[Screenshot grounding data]
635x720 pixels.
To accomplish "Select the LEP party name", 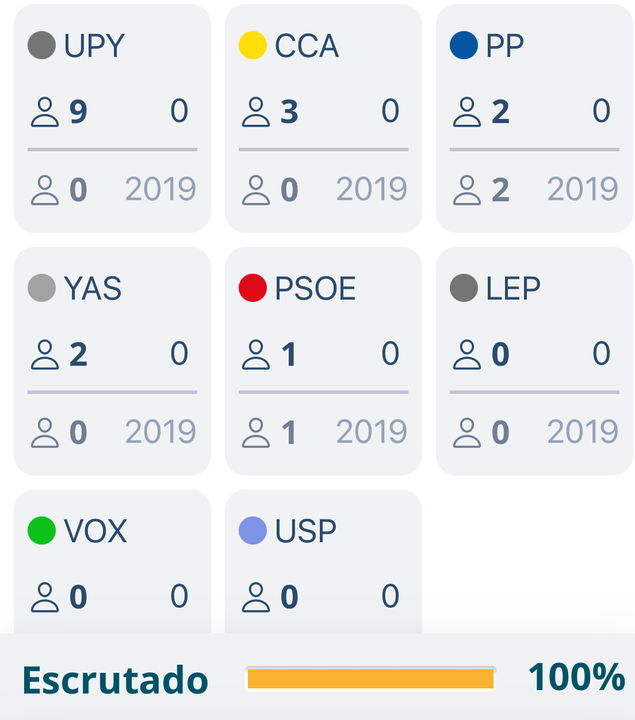I will click(x=513, y=288).
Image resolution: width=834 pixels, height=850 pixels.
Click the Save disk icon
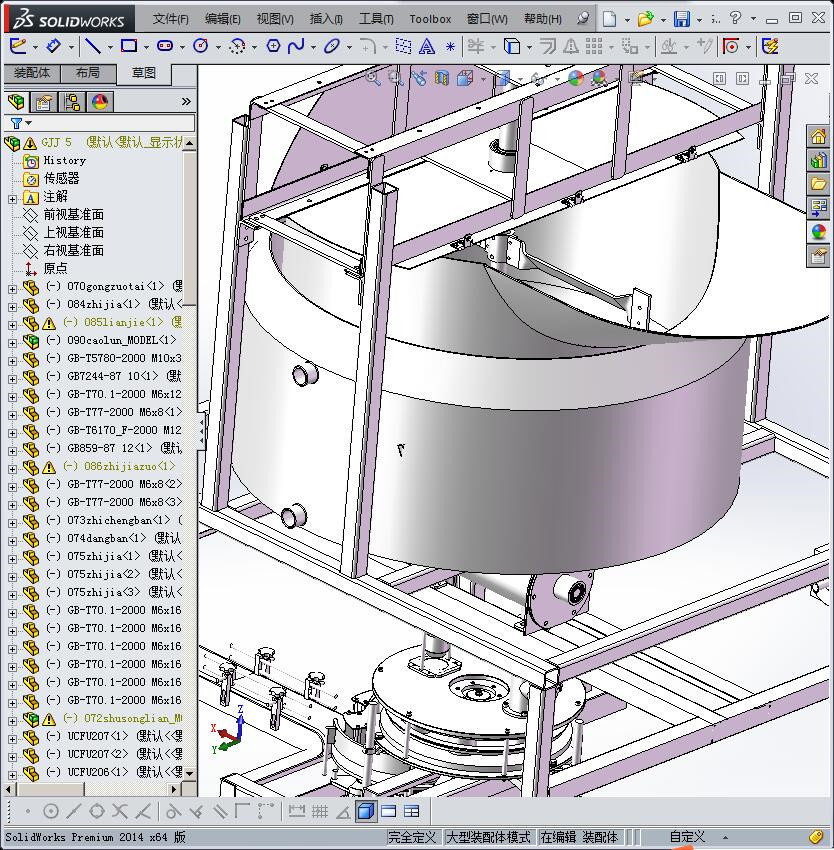point(682,19)
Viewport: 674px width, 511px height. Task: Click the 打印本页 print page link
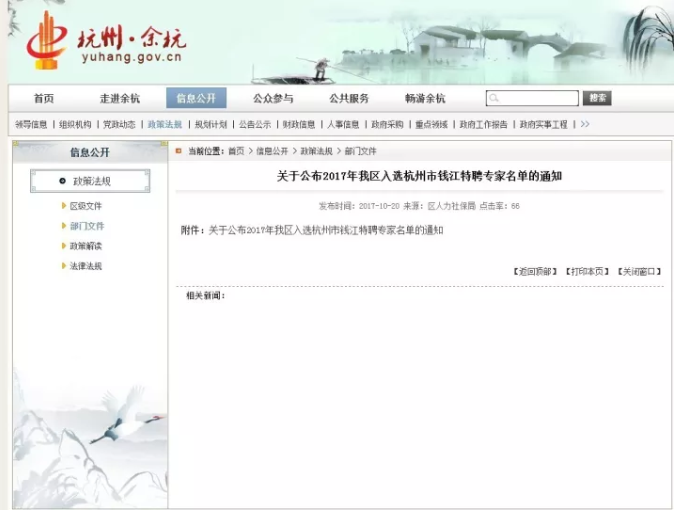pyautogui.click(x=587, y=272)

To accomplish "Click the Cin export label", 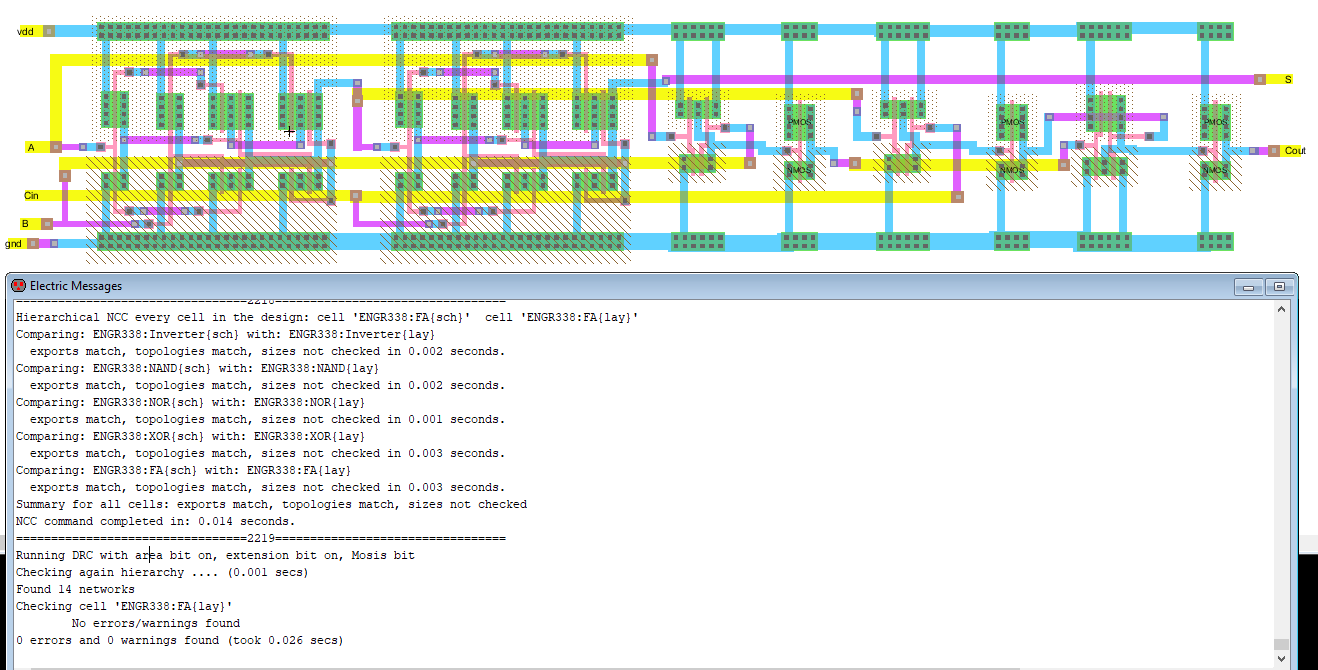I will (31, 196).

* WORK TO BE COMPLETED: For each line of the data that includes the word "pixels", return a copy of it.

* WORKED SOLUTION:
635x720 pixels.
Image resolution: width=834 pixels, height=850 pixels.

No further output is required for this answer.